[v3,2/2] blk-mq: Add a polling specific stats function

Message ID	1491567843-26190-3-git-send-email-sbates@raithlin.com (mailing list archive)
State	New, archived
Headers	show Return-Path: <linux-block-owner@kernel.org> From: sbates@raithlin.com To: axboe@kernel.dk Cc: linux-block@vger.kernel.org, linux-nvme@lists.infradead.org, Damien.LeMoal@wdc.com, osandov@osandov.com, sbates@raithlin.com, sagi@grimberg.me Subject: [PATCH v3 2/2] blk-mq: Add a polling specific stats function Date: Fri, 7 Apr 2017 06:24:03 -0600 Message-Id: <1491567843-26190-3-git-send-email-sbates@raithlin.com> In-Reply-To: <1491567843-26190-1-git-send-email-sbates@raithlin.com> References: <1491567843-26190-1-git-send-email-sbates@raithlin.com> Sender: linux-block-owner@vger.kernel.org Precedence: bulk

Stephen Bates April 7, 2017, 12:24 p.m.
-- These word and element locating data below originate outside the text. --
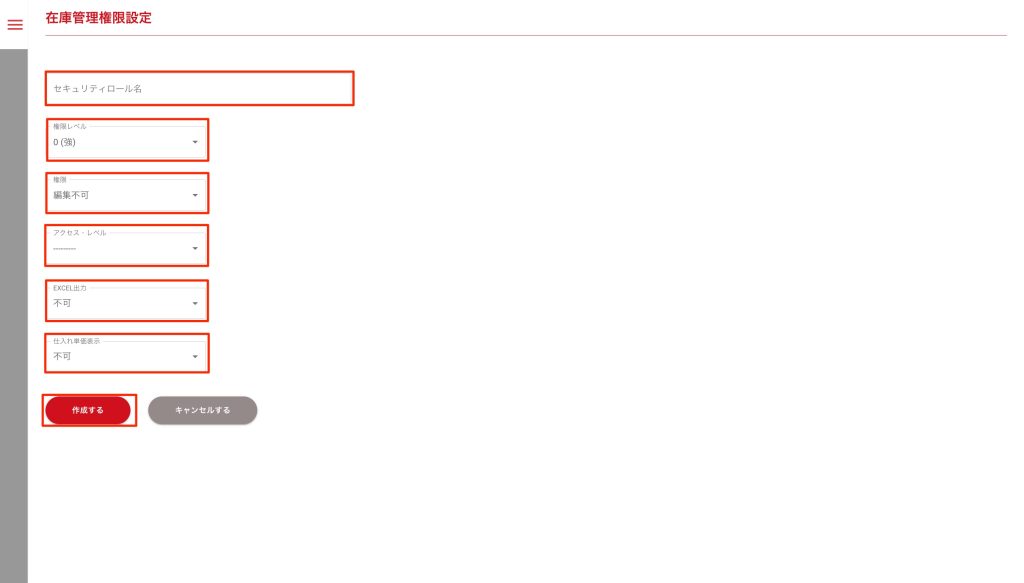Click the 権限レベル dropdown arrow icon

coord(195,142)
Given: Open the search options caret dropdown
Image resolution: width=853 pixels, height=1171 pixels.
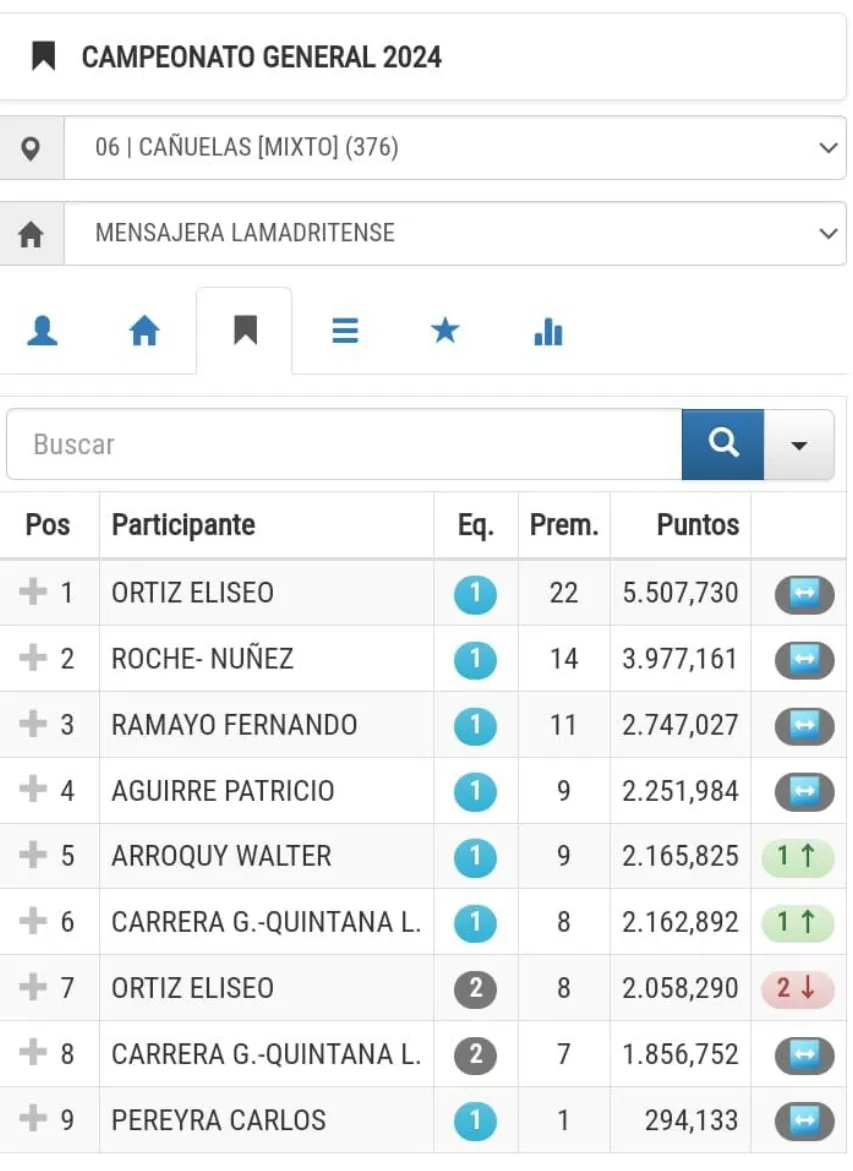Looking at the screenshot, I should (799, 445).
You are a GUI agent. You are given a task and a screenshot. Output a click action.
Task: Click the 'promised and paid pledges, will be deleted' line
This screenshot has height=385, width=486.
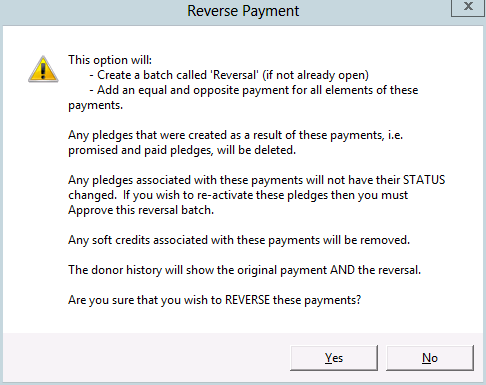182,150
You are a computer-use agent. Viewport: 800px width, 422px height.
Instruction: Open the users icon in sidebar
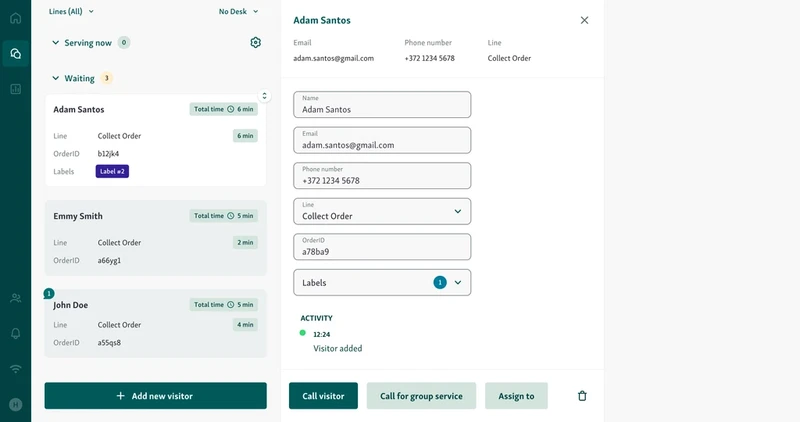tap(15, 298)
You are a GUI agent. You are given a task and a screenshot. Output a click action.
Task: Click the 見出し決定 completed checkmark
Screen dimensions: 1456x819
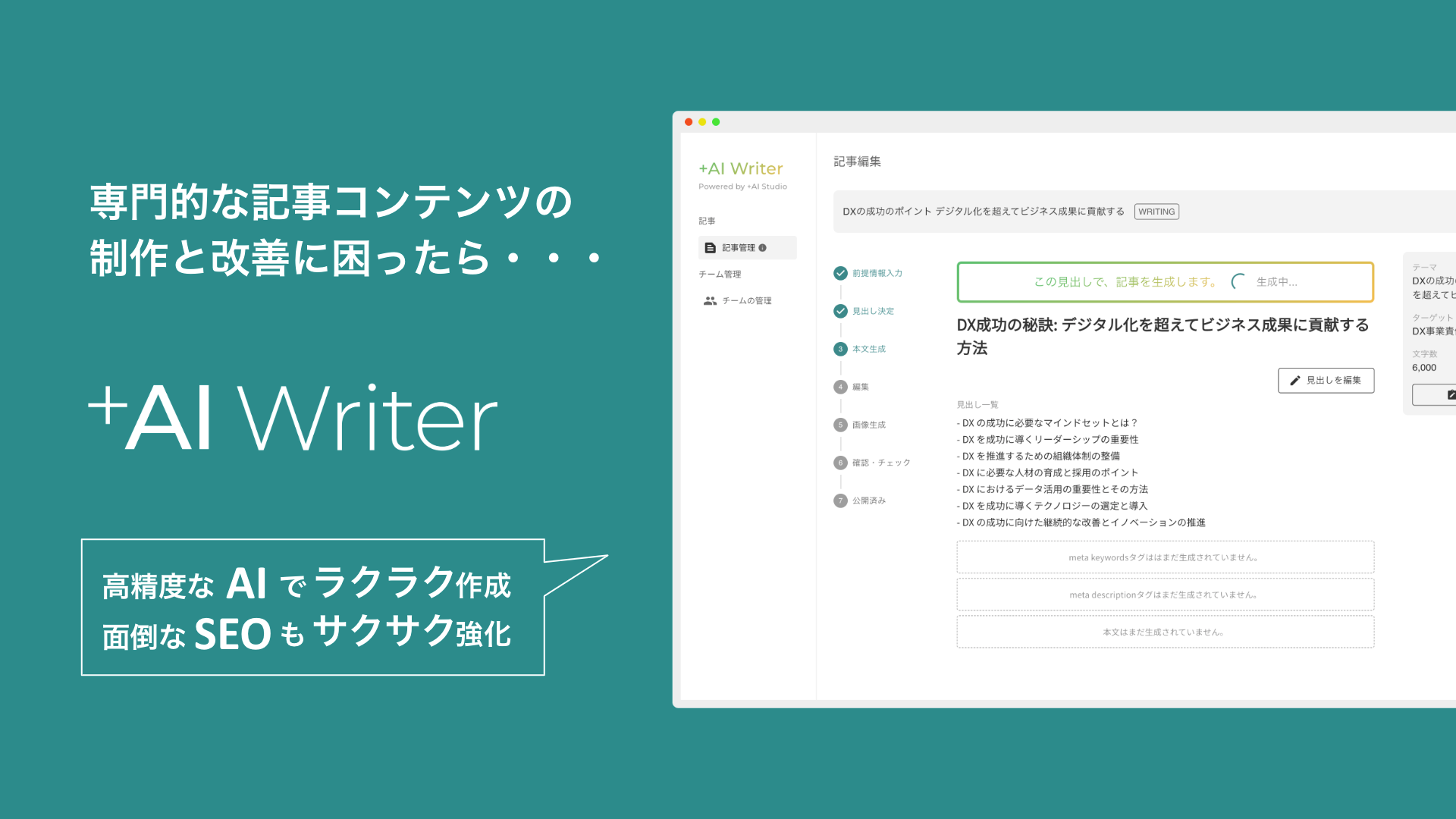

UTC

From: Stephen Bates <sbates@raithlin.com>

Rather than bucketing IO statisics based on direction only we also
bucket based on the IO size. This leads to improved polling
performance. Update the bucket callback function and use it in the
polling latency estimation.

Signed-off-by: Stephen Bates <sbates@raithlin.com>
---
 block/blk-mq.c | 45 +++++++++++++++++++++++++++++++++++----------
 1 file changed, 35 insertions(+), 10 deletions(-)

Omar Sandoval April 20, 2017, 8:07 p.m. UTC | #1

On Fri, Apr 07, 2017 at 06:24:03AM -0600, sbates@raithlin.com wrote:
> From: Stephen Bates <sbates@raithlin.com>
> 
> Rather than bucketing IO statisics based on direction only we also
> bucket based on the IO size. This leads to improved polling
> performance. Update the bucket callback function and use it in the
> polling latency estimation.
> 
> Signed-off-by: Stephen Bates <sbates@raithlin.com>

Hey, Stephen, just taking a look at this now. Comments below.

> ---
>  block/blk-mq.c | 45 +++++++++++++++++++++++++++++++++++----------
>  1 file changed, 35 insertions(+), 10 deletions(-)
> 
> diff --git a/block/blk-mq.c b/block/blk-mq.c
> index 061fc2c..5fd376b 100644
> --- a/block/blk-mq.c
> +++ b/block/blk-mq.c
> @@ -42,6 +42,25 @@ static LIST_HEAD(all_q_list);
>  static void blk_mq_poll_stats_start(struct request_queue *q);
>  static void blk_mq_poll_stats_fn(struct blk_stat_callback *cb);
>  
> +/* Must be consisitent with function below */
> +#define BLK_MQ_POLL_STATS_BKTS 16
> +static int blk_mq_poll_stats_bkt(const struct request *rq)
> +{
> +	int ddir, bytes, bucket;
> +
> +	ddir = blk_stat_rq_ddir(rq);

No need to call the wrapper function here, we can use rq_data_dir()
directly.

> +	bytes = blk_rq_bytes(rq);
> +
> +	bucket = ddir + 2*(ilog2(bytes) - 9);
> +
> +	if (bucket < 0)
> +		return -1;
> +	else if (bucket >= BLK_MQ_POLL_STATS_BKTS)
> +		return ddir + BLK_MQ_POLL_STATS_BKTS - 2;
> +
> +	return bucket;
> +}

Nitpicking here, but defining things in terms of the number of size
buckets seems more natural to me. How about something like this
(untested)? Note that this obviates the need for patch 1.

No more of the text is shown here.